Se importaba religión; ahora se importa un todo de doctrina y creencias sociales y económicas, surgidas de la evolución de la mentalidad del hombre occidental, tras el pase por diversas fases históricas de modo acelerado (si tenemos en cuenta el otro ritmo que las demás civilizaciones y culturas han mantenido). En este empeño estamos: el que enmascara desde luego otras intenciones no tan supuestamente sanas.
Y en la gran encrucijada nos encontramos. Pues decimos: vamos a imponer la democracia en esos países (imponer, no poner ni reponer, pues nunca la tuvieron ‑al menos, de acuerdo con nuestras pautas‑). Impondremos una forma de gobierno y de gobernar más libre y justa. Y nos empeñamos en ello sin mencionar, desde luego, que bajo esta cobertura idealista se encuentran otras finalidades no tan nobles ni tan explícitamente declaradas. Son las mismas que se tenían en tiempos del colonialismo clásico, aunque este no necesitaba coartadas para existir ni imponerse.
Pero es que, en gran parte de los territorios en los que pretendemos sembrar nuestras doctrinas, estas les importan un verdadero pimiento. Así de claro: es que no es ni importante ni prioritario el que se les administre una idea alejada de sus vivencias tradicionales y de sus creencias. Su filosofía de vida ni concuerda ni nunca se ajustará a la vida que a nosotros nos ha generado el desarrollo de nuestra filosofía. Y, no teniendo esta, no pueden alcanzar aquella.
Mandamos, incluso, soldados a un enfrentamiento estéril en el que únicamente se generan muertes y odios: más muertes, más odios… Total, ¿para implantar una democracia más abstracta que su mismo nombre?; ¿para erradicar la barbarie a la que, sin embargo, se aferran y respetan?; ¿para cuidar que se cumplan los principios emanados de una Carta de los Derechos Humanos que les sobra, y que ni quienes se los imponen los respetan…?
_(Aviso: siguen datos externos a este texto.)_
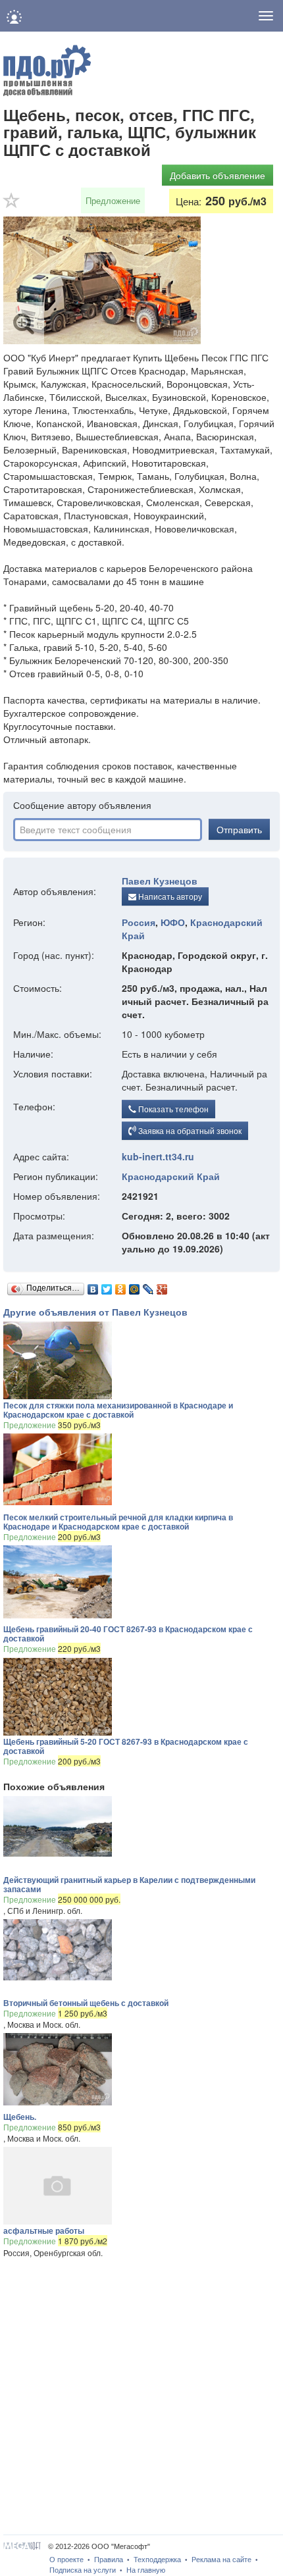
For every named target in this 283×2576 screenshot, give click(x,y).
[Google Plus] (162, 1286)
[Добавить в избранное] (11, 204)
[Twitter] (107, 1286)
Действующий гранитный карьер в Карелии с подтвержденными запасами (129, 1884)
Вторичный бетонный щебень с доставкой (85, 2002)
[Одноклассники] (121, 1286)
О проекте (66, 2559)
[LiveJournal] (148, 1286)
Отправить (239, 829)
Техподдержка (157, 2559)
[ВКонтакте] (93, 1286)
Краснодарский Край (171, 1176)
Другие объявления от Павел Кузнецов (95, 1311)
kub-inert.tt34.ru (158, 1156)
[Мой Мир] (135, 1286)
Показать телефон (172, 1108)
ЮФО (173, 922)
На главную (145, 2570)
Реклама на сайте (221, 2559)
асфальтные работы (43, 2230)
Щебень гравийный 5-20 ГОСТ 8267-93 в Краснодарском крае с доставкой (125, 1746)
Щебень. (19, 2116)
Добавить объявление (217, 175)
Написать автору (169, 896)
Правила (108, 2559)
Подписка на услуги (82, 2570)
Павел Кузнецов (159, 880)
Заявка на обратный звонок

Hay que replantearse ya toda la estrategia adoptada hasta ahora al respecto. No estamos en tiempos de imposiciones, cruzadas y conquistas, que solo generan odios y afrentas que estallan irremisiblemente, más temprano ya, que tarde. No propugno yo (¡infeliz!), con esto, una rendición ante nada ni nadie, porque no hay rendición de nuestros principios; sino, simplemente, la sabia decisión de dejar que cada sociedad busque su camino, a su ritmo y a su forma. Y, la nuestra, que siga actuando desde el ejemplo, que es la mejor forma de llegar al convencimiento.
Así que retirarnos de Afganistán es perentorio. Dejarnos de balandronadas es necesario. Exigir respeto y exigírnoslo es vital para darnos credibilidad. No mostrarnos débiles no tiene que ver con lo anterior; no es deshonroso seguir construyendo nuestros idearios, nuestra civilización, haciendo que su influencia crezca por su misma virtud, que es mucha. Imponernos en estos países, en que todo va en contra de nuestra historia, no ha dado nunca resultado (ni en África, ni en Asia, e incluso en partes de América).
Y si hay quienes, por sus meros intereses geoeconómicos, tienen mucho que perder si abandonan, pues que ellos se lo resuelvan en hora buena. ¿Los tenemos nosotros, España…? Dígasenos entonces la cruda verdad.